## Assigned task
What you return should match the entries below exactly, only without the images.

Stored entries
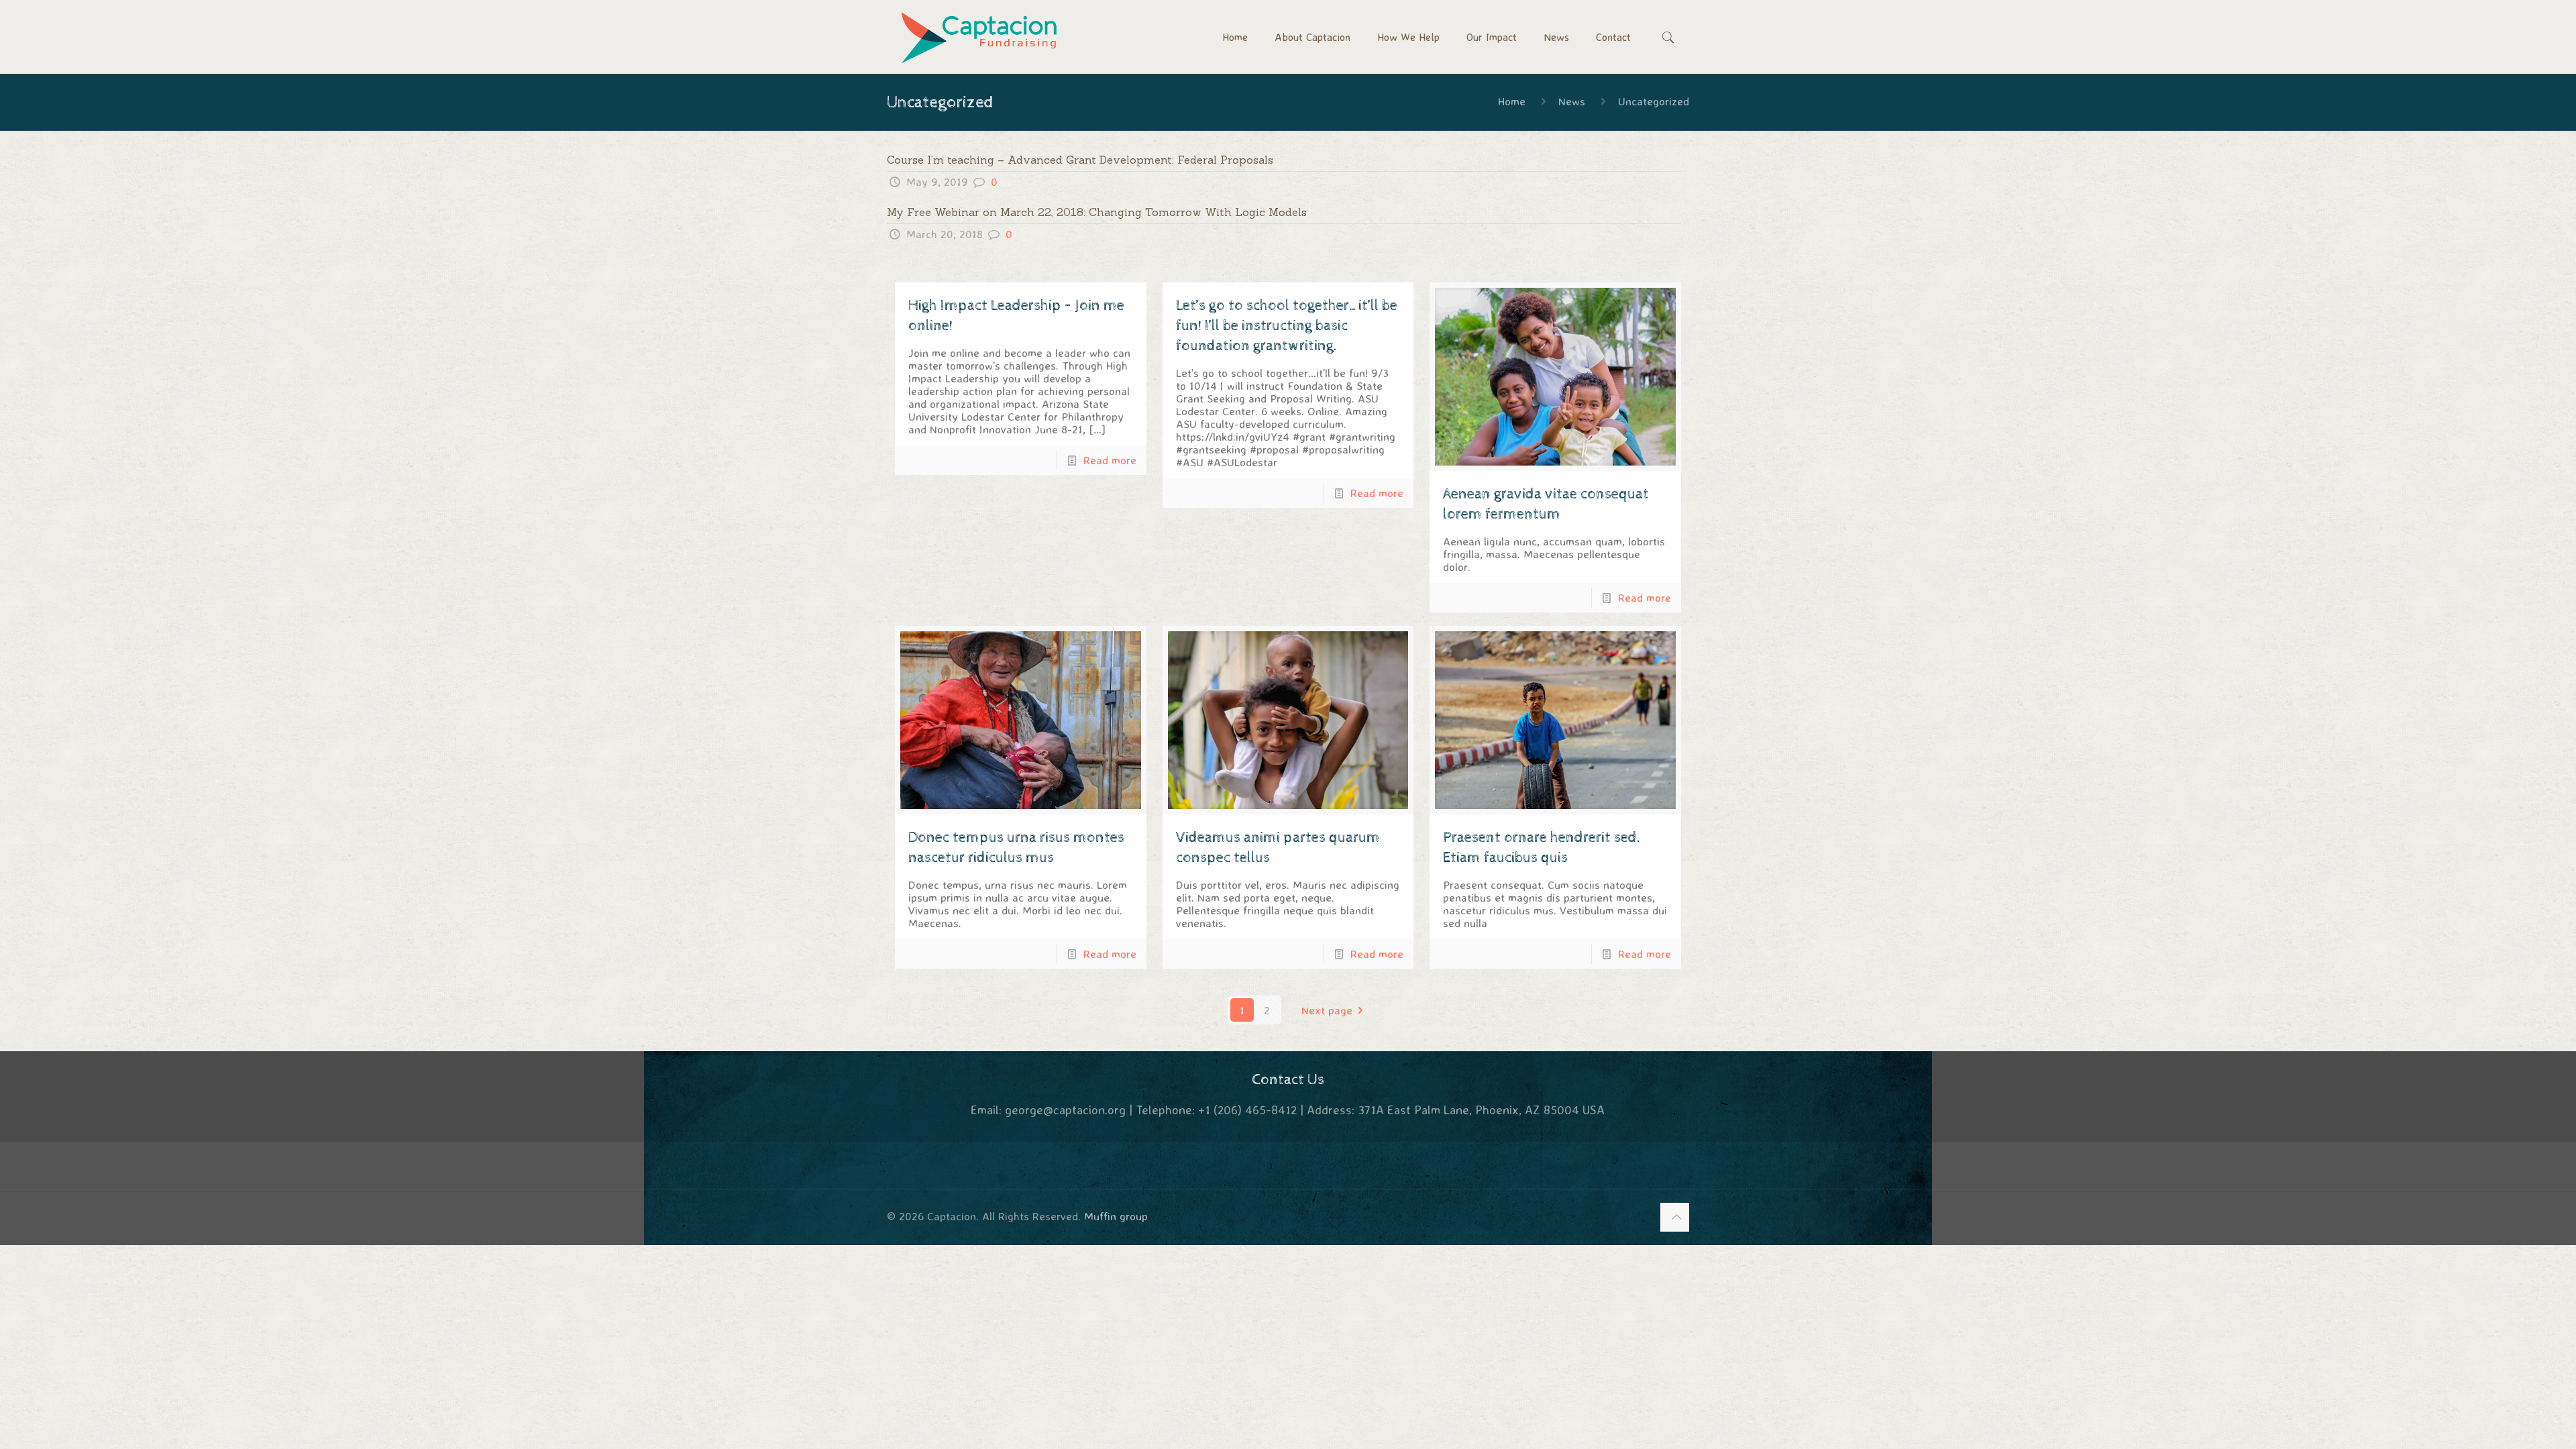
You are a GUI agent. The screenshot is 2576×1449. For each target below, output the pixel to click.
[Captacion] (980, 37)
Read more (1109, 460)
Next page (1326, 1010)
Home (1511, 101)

## Answer
You are a GUI agent. The screenshot is 2576×1449. For each target below, output the pixel to click.
[Captacion] (980, 37)
Read more (1109, 460)
Next page (1326, 1010)
Home (1511, 101)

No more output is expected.